I picked this book because of the title. My maternal Grandma was Russian and Chinese and food was her only love language. So the idea of growing up in a Chinese family that owned a restaurant is something I could relate to. Knowing everything I know now I wonder if this family was as into Munchausen by Proxy as much as mine. I know the people in my family who love cooking are the ones who like to poison others the most. I may be the only person in the world who likes cooking just for the food and not for poisoning of people.
I have read a lot of books throughout my life and they normally boil down to a few lines that really resonate and bring value/meaning.
“Being different made me normal.”
Every coming of age story, whether it is written or not, is about finding out what makes you you. And finding what makes you you is really about finding what makes you different than the people around you. When you find what makes you different, you find what makes you you. We all search for this in different ways but rarely does it seem this simple. This line is like an equation on how to come of age. I just wish someone had shared this with me thirty years ago.
“…not everything damaged needed to be fixed.”
So much of our lives we try to fix our damage. But what if that damage is what makes us who we are? What if our damage is what shapes us into the person we need to be in order to complete our purpose here? Maybe it is the imperfections that make us who we are. Maybe it is not damage at all, but divine order?
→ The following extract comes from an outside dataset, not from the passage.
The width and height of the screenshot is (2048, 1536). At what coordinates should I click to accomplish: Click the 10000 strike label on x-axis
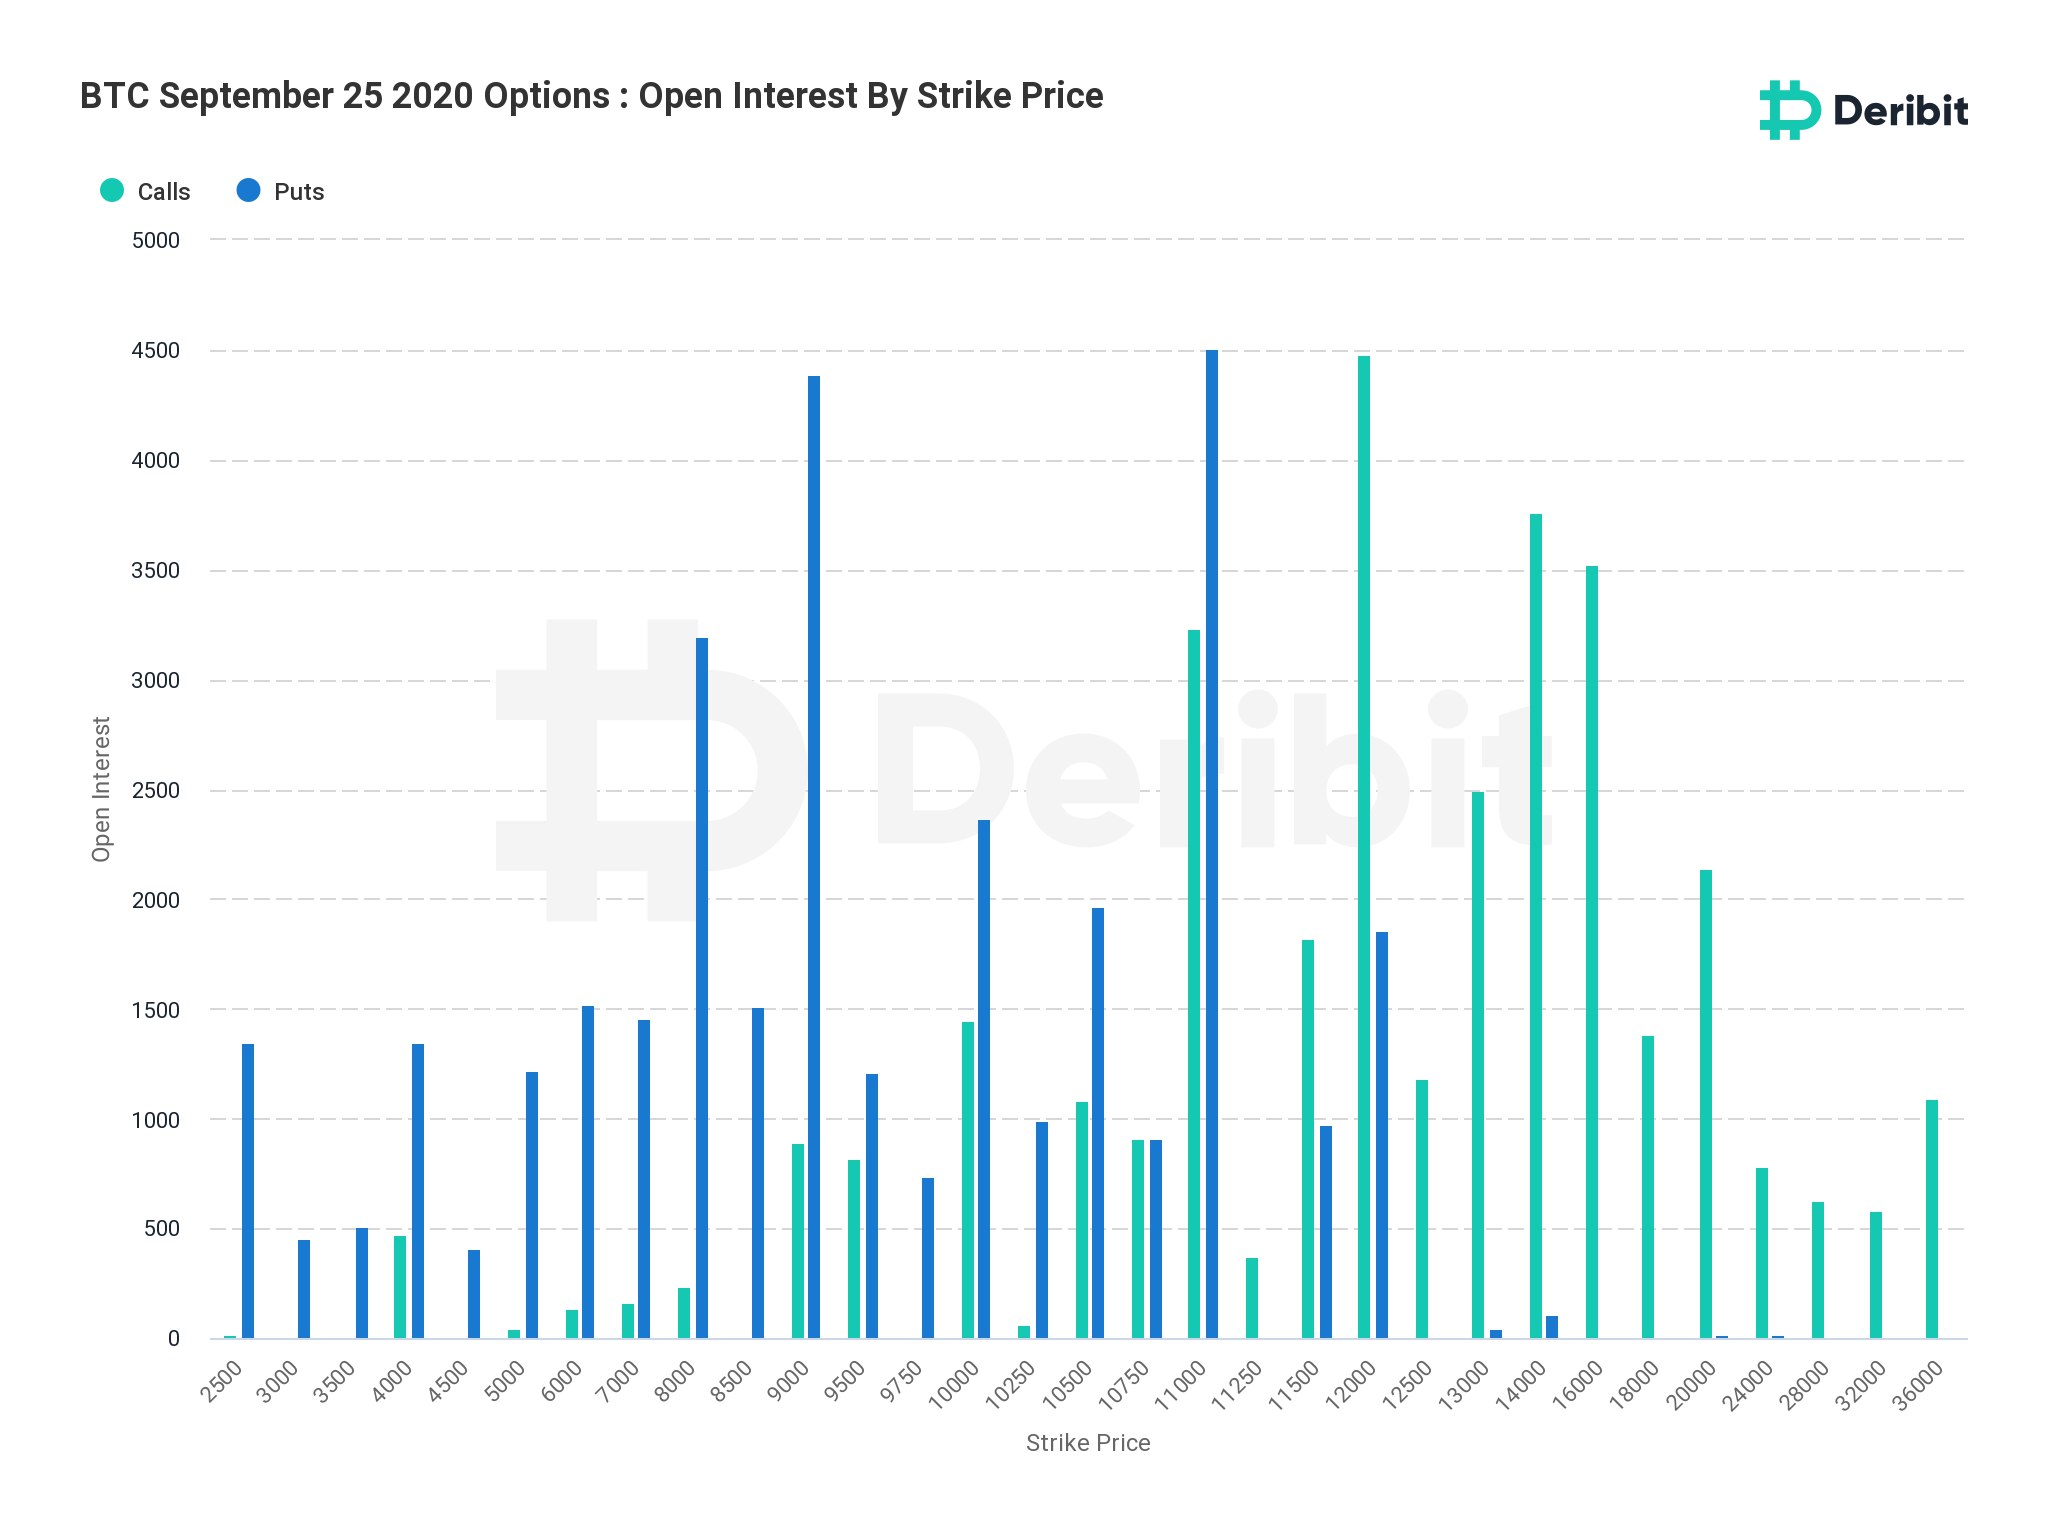pos(955,1385)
I read this book in less than 24 hours. It was great and a quick read for about 300 pages. Again, I had no clue who the author was before I chose the book. But I would recommend it to anyone. Growing up in a part Chinese family that does not value education, it was hard for me to imagine the pains of having to be pushed to educate myself. But every life has it’s struggles. Our families do shape us, no matter how much we try to rebel and say they don’t. We just have to take the good and throw out the bad. This book was the author trying to figure out what was the good and what was the bad. We all have this struggle. And some never overcome it.